**WHAT THE EXERCISE ASKS:** Retype each line exactly as it stands, beginning at the first line of the material and finishing with the line that contains "Given: Click the thumbs up icon".

**DATA SHOWN:**
☆ ☆ ☆ ☆ ☆ ☆ ☆
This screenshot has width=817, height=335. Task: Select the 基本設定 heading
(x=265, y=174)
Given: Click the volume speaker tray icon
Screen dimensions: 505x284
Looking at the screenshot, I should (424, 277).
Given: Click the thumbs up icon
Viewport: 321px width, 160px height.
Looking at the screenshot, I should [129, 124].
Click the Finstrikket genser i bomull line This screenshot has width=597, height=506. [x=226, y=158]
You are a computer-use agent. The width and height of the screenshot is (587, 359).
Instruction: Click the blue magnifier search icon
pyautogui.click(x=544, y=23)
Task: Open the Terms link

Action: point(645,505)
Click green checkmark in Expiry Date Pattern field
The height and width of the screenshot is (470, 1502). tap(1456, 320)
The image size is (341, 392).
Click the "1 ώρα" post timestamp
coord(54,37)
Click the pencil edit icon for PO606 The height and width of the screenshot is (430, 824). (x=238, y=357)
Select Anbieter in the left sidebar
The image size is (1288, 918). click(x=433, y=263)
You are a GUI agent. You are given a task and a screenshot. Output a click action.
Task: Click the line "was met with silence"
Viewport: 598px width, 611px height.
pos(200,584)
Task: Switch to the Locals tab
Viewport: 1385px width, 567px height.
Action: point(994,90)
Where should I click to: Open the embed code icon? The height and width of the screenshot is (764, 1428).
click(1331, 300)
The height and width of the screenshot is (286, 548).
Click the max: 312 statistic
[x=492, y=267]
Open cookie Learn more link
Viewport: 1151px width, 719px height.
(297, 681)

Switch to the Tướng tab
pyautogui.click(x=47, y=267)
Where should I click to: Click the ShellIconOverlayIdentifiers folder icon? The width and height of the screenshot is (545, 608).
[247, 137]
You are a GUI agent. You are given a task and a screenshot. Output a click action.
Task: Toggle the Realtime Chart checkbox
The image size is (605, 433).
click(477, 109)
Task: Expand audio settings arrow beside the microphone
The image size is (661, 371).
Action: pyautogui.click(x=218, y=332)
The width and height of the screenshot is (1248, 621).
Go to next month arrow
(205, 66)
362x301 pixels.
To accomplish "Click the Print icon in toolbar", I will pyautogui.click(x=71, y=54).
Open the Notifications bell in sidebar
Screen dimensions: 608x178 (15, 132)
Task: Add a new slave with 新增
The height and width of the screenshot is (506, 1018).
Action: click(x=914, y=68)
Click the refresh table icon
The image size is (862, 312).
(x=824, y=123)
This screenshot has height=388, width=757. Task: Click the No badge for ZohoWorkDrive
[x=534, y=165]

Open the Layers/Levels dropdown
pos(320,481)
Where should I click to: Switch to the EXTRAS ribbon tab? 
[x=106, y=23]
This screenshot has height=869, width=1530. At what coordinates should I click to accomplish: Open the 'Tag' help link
☆ ☆ ☆ ☆ ☆ ☆ ☆
**ANSWER TO THIS EXERCISE:**
This screenshot has width=817, height=335. Task: Select the 基本設定 heading
(x=265, y=174)
Given: Click the volume speaker tray icon
Screen dimensions: 505x284
Looking at the screenshot, I should (424, 277).
Given: Click the thumbs up icon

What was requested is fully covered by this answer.